My MIL (mother-in-law) is troublesome. I feel like she is meddling in my marriage and life! What should I do?
You have not provided Cat with many details, so it’s hard to tell what kind of advice you’re looking for.
As I am very territorial myself, I can appreciate your offense. Unfortunately, it sounds like one way or another, spouse and MIL are a package deal.
The way Cat sees it, the name of the game here is Boundaries. First order of business is getting on the same page as your partner. Do they believe there is a problem? If not, you’re looking at bigger issues. Establishing with your partner what role MIL can play in your collective lives will give you the confidence to implement the changes that need to take place. Fortunately, this may not require a confrontation with MIL, you can subtly train her like you would any Schnauzer or Shar-Pei. Reward good behavior, and gently correct boundary violations. Should problems persist, Cat believes you will have to address the problem more directly- hopefully with Partner at your side. Personally, Cat strongly dislikes the spray bottle method and recommends clear statements indicating 1. How you feel 2. What action (violation) caused this feeling 3. What you need from MIL to rectify the situation- E.g. I “feel frustrated when you show up unannounced to the house, I need you to always call or text before you want to visit.”

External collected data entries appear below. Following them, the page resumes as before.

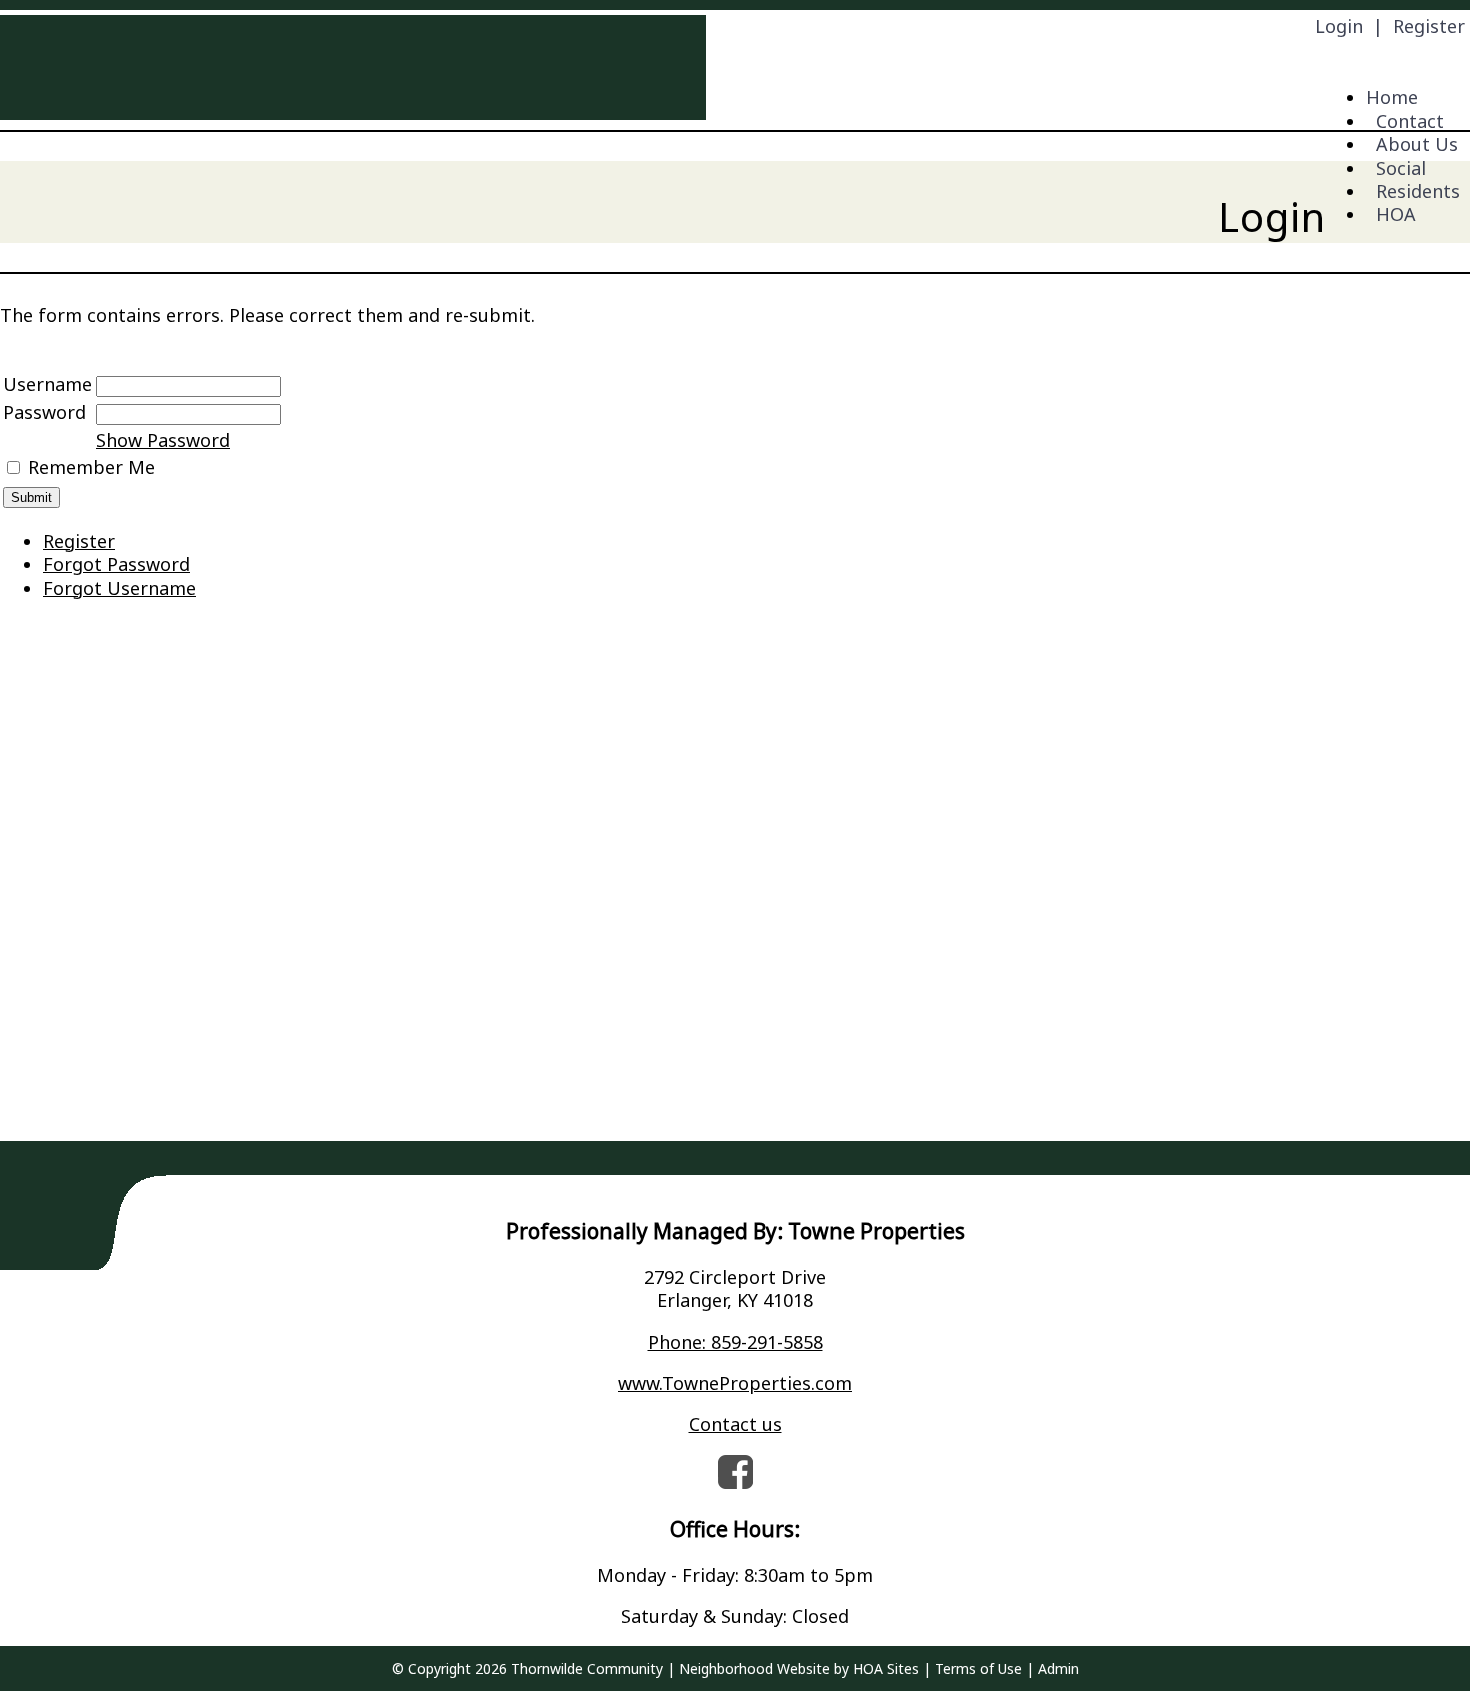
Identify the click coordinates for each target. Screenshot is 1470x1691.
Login (1339, 26)
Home (1392, 97)
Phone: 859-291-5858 (735, 1342)
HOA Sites (886, 1668)
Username (47, 384)
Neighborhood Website (754, 1668)
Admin (1058, 1668)
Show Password (163, 440)
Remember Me (91, 467)
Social (1401, 168)
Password (44, 412)
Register (1429, 26)
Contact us (735, 1424)
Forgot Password (116, 564)
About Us (1417, 144)
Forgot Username (119, 588)
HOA (1396, 214)
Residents (1418, 191)
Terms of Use (978, 1668)
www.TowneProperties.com (735, 1383)
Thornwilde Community (587, 1668)
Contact (1410, 121)
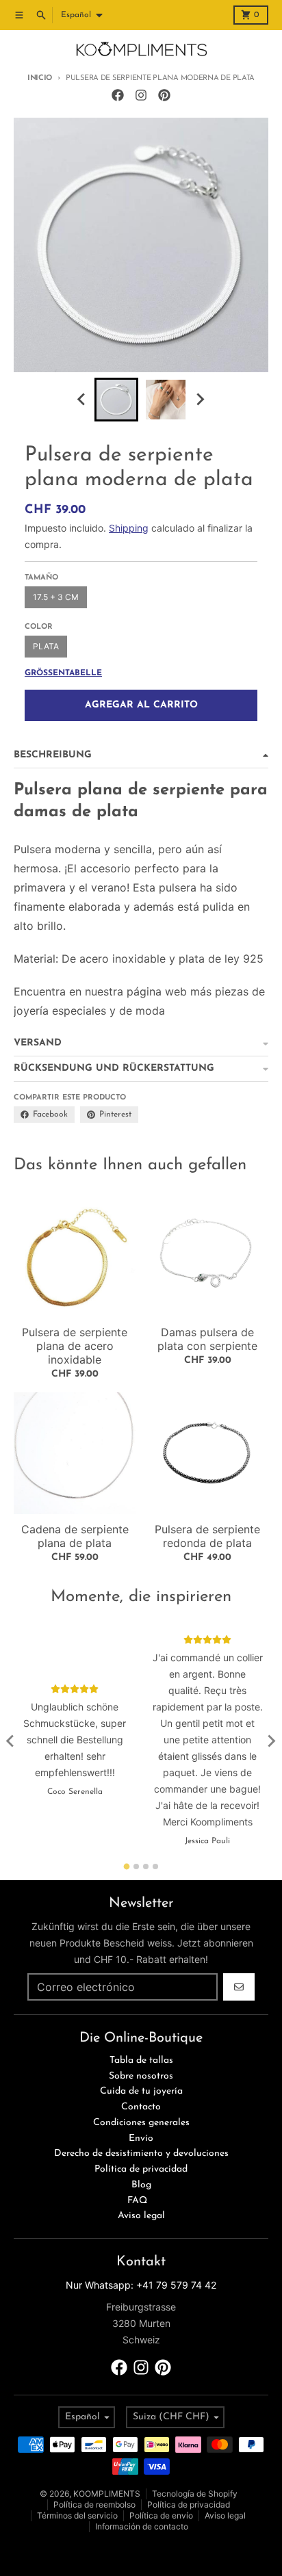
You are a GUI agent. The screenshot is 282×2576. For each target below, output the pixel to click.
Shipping (129, 528)
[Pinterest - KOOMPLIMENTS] (164, 95)
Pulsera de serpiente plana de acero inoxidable (74, 1345)
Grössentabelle (63, 673)
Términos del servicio (77, 2515)
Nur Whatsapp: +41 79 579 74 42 (141, 2285)
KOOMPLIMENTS (106, 2493)
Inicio (39, 78)
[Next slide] (199, 399)
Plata (46, 646)
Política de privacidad (188, 2504)
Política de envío (161, 2515)
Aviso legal (225, 2515)
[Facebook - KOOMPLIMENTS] (118, 95)
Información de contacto (141, 2526)
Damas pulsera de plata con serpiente (207, 1339)
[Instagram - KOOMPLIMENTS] (141, 95)
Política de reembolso (94, 2504)
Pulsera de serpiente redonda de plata (207, 1536)
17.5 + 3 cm (56, 597)
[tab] (127, 1866)
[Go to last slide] (82, 399)
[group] (116, 399)
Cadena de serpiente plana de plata (75, 1536)
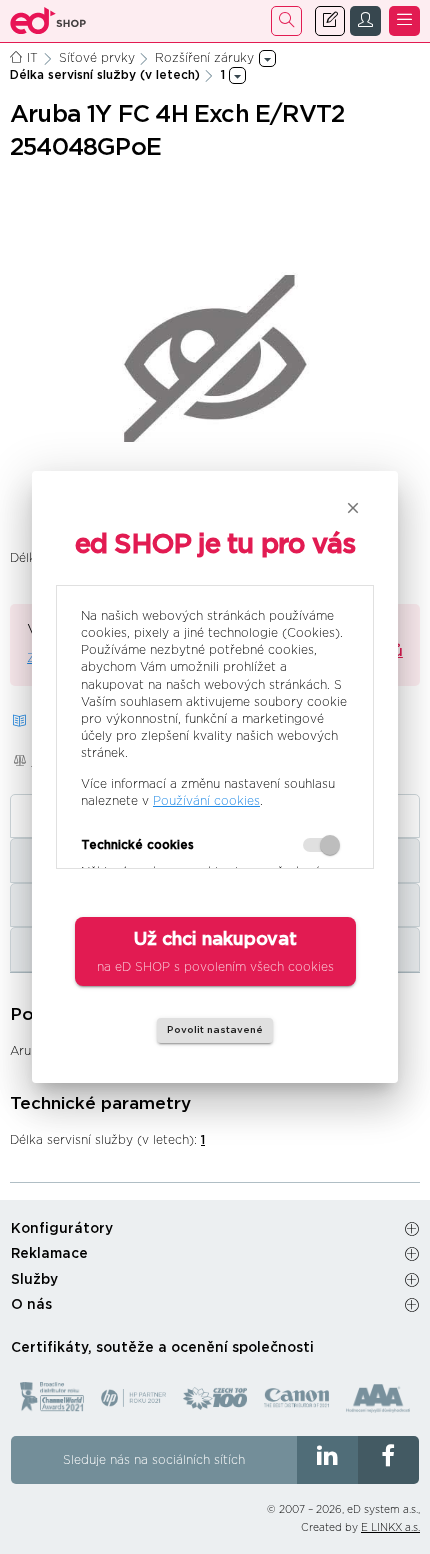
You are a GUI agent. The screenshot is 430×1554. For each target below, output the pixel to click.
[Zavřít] (353, 508)
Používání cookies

Cat appreciates that while this is simple, it is not always easy and wishes you good luck.
I’ve been single a long time. I love being single. But I’ve been casually seeing a woman for a while now. As these things go it’s starting to get more serious. Dinners, movies, sleepovers, etc… She really wants to define our relationship, but I am apprehensive. I also don’t want to lose her. What should I do?
Cat supposes you should decide what you value more – being single or the new woman in your life. What is unacceptable is dragging out the conversation she deserves while you glean what you want (dinners, movies, sleepovers, etc..) while she suffers because she enjoys your company and hopes you will at some point give her the clarity she deserves. Cat implores you not to be terribly, terribly selfish. If you desire to be single, you have every right to be and should enjoy your life as such. As it were, you have found yourself entangled with someone you seemingly enjoy very much. Out of respect for this human, it’s time to boldly face your own feelings and now be a cowardly Corgi.
The view from atop the cat tree:
Based on this week’s inquiries, Cat encourages all faithful readers to live their lives with the bold honesty of a feline. One has nothing to lose by being honest with oneself. Hiding from our own feelings and subsequently hiding those feelings from those we care for only brews resentment and turmoil.